::: TEXT SEGMENT :::

Gary Wood appeals the District Court’s order denying his motion to suppress the
firearm that Philadelphia police officers found on him when they were dispatched to his
home in response to reports of a woman being held inside against her will. We will
affirm.
I.
As we write primarily for the parties, we recount only the essential facts and
procedural history. On November 14, 2009, at around 1 a.m., Officer Robert DeBellis
was dispatched to Wood’s residence based on a 911 call reporting that a woman was
being held inside against her will and was being injured.1 Officer DeBellis arrived
outside of Wood’s residence and encountered a woman who told him that her friend was
inside the residence “in distress, in fear for her life, and . . . being held against her will.”
App. 121-22. Officers David Dawson and David Brown, who also heard the dispatch,
joined Officer DeBellis at the residence.

::: RECORDS :::

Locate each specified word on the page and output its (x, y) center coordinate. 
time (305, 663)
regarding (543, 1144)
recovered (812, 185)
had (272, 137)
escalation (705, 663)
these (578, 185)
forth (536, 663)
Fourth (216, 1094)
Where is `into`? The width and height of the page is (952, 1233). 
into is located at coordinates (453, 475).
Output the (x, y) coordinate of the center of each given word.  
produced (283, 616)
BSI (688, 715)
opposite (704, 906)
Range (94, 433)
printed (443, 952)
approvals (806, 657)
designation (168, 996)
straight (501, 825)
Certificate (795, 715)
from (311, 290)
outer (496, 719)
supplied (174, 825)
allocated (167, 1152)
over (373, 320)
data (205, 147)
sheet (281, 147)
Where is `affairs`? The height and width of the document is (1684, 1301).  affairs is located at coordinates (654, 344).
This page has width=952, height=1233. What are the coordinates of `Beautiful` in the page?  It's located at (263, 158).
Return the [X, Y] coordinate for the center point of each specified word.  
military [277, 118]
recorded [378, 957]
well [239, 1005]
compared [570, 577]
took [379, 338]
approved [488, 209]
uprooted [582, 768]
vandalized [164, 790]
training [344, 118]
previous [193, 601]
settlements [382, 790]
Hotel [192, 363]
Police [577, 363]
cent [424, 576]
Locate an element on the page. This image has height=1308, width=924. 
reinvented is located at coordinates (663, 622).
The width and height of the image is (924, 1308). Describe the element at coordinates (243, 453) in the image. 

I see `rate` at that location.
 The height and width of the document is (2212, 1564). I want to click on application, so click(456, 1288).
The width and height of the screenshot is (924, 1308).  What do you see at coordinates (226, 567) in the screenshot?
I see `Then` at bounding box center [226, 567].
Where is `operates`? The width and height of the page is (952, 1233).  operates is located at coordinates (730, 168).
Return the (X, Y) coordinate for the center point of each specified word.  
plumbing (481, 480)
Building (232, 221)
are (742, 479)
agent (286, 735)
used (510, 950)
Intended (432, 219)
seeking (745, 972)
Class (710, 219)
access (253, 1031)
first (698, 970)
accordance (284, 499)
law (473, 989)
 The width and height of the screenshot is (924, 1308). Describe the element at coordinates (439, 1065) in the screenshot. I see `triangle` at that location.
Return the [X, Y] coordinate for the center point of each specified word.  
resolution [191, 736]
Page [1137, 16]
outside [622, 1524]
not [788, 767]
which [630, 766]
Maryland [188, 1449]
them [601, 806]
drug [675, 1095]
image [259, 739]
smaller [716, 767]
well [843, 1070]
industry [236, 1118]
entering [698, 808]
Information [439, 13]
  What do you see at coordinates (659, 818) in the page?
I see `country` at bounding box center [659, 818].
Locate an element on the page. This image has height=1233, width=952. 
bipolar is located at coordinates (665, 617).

:::

> [OBJECTIVE]
Reproduce the court opinion excerpt on Gary Wood's suppression appeal in full, word for word.

> [TASK SOLUTION]
Gary Wood appeals the District Court’s order denying his motion to suppress the
firearm that Philadelphia police officers found on him when they were dispatched to his
home in response to reports of a woman being held inside against her will. We will
affirm.
I.
As we write primarily for the parties, we recount only the essential facts and
procedural history. On November 14, 2009, at around 1 a.m., Officer Robert DeBellis
was dispatched to Wood’s residence based on a 911 call reporting that a woman was
being held inside against her will and was being injured.1 Officer DeBellis arrived
outside of Wood’s residence and encountered a woman who told him that her friend was
inside the residence “in distress, in fear for her life, and . . . being held against her will.”
App. 121-22. Officers David Dawson and David Brown, who also heard the dispatch,
joined Officer DeBellis at the residence.